The photosensitizing effect of cyclines has been well described and is mainly due to a phototoxic mechanism.[1] It seems to be mainly triggered by ultraviolet B (UVB) radiation and possibly also by UVA. The prevalence remains unknown, but its occurrence is probably greater than that indicated by the number of cases reported. The phenomenon differs according to the cyclin molecule used and is dose dependent: only a few cases have been reported with doses similar to that administered in the present case (100 mg/d). Doxycycline is one of the strongest photosensitizers, and phototoxicity is reportedly linked to lumidoxycycline,[2] one of its photoproducts. The pathogenesis of drug-related nail disorders is still unclear. Such onycholysis requires prolonged and intense exposure to the sun[3]; involvement of the toes is therefore well known during travel to tropical regions with sunny climates since the toes are often uncovered.

Such disorders usually affect most of the patient's nails. However, in some cases the thumb seems to be more or less unaffected.[4] Although photo-onycholysis is often combined with a rash, it can be the sole indication of tetracycline-induced photosensitization.[3,5] It is characterized by partial or complete detachment of the distal edge of the nail, with loss of adherence between the nail plate and nail bed and subsequent accumulation of substances and microorganisms. The detachment does not usually affect the lateral edges of the nail. Although some disorders are asymptomatic and their consequences are merely esthetic, others have painful and uncomfortable consequences and may hamper manual work and walking.[6] Bleeding or Raynaud's phenomenon may also be present, showing the involvement of vascular disorders.

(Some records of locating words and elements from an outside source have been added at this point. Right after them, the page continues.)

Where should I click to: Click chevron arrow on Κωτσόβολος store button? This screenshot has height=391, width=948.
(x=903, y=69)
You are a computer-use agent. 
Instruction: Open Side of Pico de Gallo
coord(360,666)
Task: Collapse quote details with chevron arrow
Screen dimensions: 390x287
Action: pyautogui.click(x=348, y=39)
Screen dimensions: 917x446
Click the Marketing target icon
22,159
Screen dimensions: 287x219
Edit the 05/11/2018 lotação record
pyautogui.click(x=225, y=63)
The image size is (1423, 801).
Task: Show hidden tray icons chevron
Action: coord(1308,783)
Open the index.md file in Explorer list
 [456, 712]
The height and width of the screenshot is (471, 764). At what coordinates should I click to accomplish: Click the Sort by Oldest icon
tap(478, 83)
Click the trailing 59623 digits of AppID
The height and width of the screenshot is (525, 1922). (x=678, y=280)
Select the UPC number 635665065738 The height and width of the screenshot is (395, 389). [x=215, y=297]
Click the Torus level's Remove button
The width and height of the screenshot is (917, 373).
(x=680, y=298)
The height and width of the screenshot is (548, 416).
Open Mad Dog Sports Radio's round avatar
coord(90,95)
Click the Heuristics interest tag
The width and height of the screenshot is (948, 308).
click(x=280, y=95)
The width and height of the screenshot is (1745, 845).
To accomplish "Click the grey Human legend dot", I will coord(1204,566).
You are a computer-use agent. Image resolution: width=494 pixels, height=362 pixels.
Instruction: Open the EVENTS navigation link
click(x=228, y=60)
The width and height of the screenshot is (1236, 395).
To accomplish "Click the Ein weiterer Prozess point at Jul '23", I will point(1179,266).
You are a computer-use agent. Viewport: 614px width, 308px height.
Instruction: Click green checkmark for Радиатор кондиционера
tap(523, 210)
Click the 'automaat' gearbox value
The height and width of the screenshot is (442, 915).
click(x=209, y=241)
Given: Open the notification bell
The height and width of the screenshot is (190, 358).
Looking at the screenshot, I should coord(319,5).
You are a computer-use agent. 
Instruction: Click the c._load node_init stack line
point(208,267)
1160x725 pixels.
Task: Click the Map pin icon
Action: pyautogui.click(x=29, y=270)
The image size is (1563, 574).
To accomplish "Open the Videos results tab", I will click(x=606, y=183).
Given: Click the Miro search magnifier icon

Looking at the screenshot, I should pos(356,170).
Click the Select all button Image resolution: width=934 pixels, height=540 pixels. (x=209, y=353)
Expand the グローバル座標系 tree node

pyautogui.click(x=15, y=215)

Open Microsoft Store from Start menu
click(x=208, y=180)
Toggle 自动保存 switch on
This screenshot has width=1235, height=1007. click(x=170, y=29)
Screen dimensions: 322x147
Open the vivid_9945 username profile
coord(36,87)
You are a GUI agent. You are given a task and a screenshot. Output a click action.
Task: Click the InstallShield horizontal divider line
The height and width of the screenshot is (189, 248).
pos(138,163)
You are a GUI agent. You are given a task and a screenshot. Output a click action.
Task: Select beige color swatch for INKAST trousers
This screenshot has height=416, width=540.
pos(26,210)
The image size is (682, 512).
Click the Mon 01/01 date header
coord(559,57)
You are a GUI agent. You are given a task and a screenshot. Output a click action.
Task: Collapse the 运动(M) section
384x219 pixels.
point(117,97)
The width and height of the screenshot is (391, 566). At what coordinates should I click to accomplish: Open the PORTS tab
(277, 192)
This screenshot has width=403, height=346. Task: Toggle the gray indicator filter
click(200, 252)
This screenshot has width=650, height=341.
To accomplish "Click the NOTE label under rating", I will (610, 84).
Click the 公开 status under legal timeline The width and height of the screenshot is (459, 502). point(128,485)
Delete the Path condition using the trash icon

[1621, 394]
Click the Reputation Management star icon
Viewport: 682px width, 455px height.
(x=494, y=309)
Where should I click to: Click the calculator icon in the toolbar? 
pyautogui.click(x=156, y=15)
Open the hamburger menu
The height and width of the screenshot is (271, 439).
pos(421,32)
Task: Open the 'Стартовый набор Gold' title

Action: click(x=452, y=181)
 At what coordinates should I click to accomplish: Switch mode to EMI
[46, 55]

The diagnosis is essentially clinical and in most cases is reached through elimination of all other possible kinds of onycholysis: dermatologic diseases (fungal disease, psoriasis, lichen planus, histiocytosis, atopic dermatitis, contact dermatitis, malignant tumor), systemic diseases (collagenosis, dysthyroidism, anemia, myeloma, neoplasia), or local causes (chemical, physical, cosmetic, traumatic). Although photo-onycholysis is mostly tetracycline induced,[7] cases have been reported in association with nonsteroid anti-inflammatory agents, psoralens, fluoroquinolones, anticancer drugs, retinoids, zidovudine, and quinine. Photo-onycholysis may occur at any time during treatment or even after its discontinuation. An accurate clinical history is essential to confirm the diagnosis of drug-related nail changes.

Treatment comprises discontinuation of the drug and local precautions: cutting the nails as short as possible and avoiding trauma, contact with irritating or caustic products, and prolonged contact with water. Although onycholysis may cause the loss of the nail, this condition regresses spontaneously, and total recovery is observed 3 to 6 months after cessation of tetracycline therapy. Some severe cases may evolve toward scaring of the nail bed and consequential dystrophy. As exposure to the sun is a major factor, re-ingestion of the molecule does not necessarily induce a recurrence of the disease.[6] When doxycycline is prescribed for malaria chemoprophylaxis, travelers should be informed of the possible side effects of this type of molecule and must be made aware of the necessity of protective measures against sun exposure, such as the use of a sun block on the skin and, for women, colored varnish on the nails.